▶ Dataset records
+++

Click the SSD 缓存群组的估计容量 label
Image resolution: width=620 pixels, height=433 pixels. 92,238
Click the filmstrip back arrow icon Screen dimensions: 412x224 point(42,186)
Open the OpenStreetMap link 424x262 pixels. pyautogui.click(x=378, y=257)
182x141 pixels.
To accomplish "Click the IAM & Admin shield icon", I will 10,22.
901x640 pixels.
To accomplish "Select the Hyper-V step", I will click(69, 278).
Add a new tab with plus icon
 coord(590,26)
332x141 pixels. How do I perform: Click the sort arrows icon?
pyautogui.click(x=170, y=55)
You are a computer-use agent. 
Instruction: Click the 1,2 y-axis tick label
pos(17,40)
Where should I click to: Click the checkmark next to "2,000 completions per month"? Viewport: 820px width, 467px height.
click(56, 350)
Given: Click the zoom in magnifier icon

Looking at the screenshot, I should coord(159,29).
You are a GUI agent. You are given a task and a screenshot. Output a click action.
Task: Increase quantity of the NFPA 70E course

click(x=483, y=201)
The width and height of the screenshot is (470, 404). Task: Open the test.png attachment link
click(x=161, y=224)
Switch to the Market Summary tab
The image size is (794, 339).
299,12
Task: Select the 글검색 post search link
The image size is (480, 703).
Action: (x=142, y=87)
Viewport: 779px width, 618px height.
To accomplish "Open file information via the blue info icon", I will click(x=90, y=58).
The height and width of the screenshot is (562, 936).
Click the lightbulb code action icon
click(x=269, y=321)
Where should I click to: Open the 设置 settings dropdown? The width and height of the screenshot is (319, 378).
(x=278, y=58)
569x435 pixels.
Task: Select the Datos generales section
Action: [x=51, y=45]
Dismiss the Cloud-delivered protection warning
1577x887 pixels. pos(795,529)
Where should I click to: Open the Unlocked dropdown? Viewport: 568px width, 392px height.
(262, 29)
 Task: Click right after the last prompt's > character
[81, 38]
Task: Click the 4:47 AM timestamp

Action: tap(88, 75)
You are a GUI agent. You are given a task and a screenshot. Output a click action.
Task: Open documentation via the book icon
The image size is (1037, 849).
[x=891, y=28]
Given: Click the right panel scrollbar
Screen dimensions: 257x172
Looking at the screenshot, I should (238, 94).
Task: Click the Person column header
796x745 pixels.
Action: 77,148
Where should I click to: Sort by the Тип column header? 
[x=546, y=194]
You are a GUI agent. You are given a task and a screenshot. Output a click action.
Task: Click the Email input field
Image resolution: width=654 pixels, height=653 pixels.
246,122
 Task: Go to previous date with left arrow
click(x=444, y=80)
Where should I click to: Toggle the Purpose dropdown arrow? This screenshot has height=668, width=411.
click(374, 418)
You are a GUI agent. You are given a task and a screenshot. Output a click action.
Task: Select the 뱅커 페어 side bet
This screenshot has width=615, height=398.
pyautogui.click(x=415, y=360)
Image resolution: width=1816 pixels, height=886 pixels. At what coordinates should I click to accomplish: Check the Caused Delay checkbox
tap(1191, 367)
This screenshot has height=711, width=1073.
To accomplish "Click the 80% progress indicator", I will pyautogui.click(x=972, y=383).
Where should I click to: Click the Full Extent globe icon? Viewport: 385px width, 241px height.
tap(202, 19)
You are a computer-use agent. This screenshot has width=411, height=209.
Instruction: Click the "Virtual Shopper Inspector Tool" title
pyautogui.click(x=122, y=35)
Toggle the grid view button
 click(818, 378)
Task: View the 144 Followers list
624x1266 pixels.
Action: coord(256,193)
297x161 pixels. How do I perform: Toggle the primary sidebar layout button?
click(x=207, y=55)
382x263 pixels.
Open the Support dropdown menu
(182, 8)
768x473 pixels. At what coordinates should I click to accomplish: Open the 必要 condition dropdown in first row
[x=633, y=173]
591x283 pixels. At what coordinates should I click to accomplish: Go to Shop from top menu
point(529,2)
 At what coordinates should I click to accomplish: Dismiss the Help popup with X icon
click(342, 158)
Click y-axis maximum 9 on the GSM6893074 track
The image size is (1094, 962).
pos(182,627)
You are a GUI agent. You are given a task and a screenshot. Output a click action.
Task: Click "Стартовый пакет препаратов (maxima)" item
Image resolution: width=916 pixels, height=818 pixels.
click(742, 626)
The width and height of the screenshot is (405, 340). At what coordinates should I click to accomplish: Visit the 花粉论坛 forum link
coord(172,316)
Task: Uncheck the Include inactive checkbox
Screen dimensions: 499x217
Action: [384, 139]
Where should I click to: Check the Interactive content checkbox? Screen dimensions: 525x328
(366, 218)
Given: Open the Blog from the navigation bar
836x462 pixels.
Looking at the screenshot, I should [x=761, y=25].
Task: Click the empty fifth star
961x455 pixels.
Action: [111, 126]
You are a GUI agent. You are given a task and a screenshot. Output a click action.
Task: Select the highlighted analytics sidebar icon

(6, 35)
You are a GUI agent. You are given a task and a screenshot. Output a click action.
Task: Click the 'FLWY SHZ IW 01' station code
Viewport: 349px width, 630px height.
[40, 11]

+++

▶ Work item
Return only the number of lines above that include the word "computer".

▶ Task result
2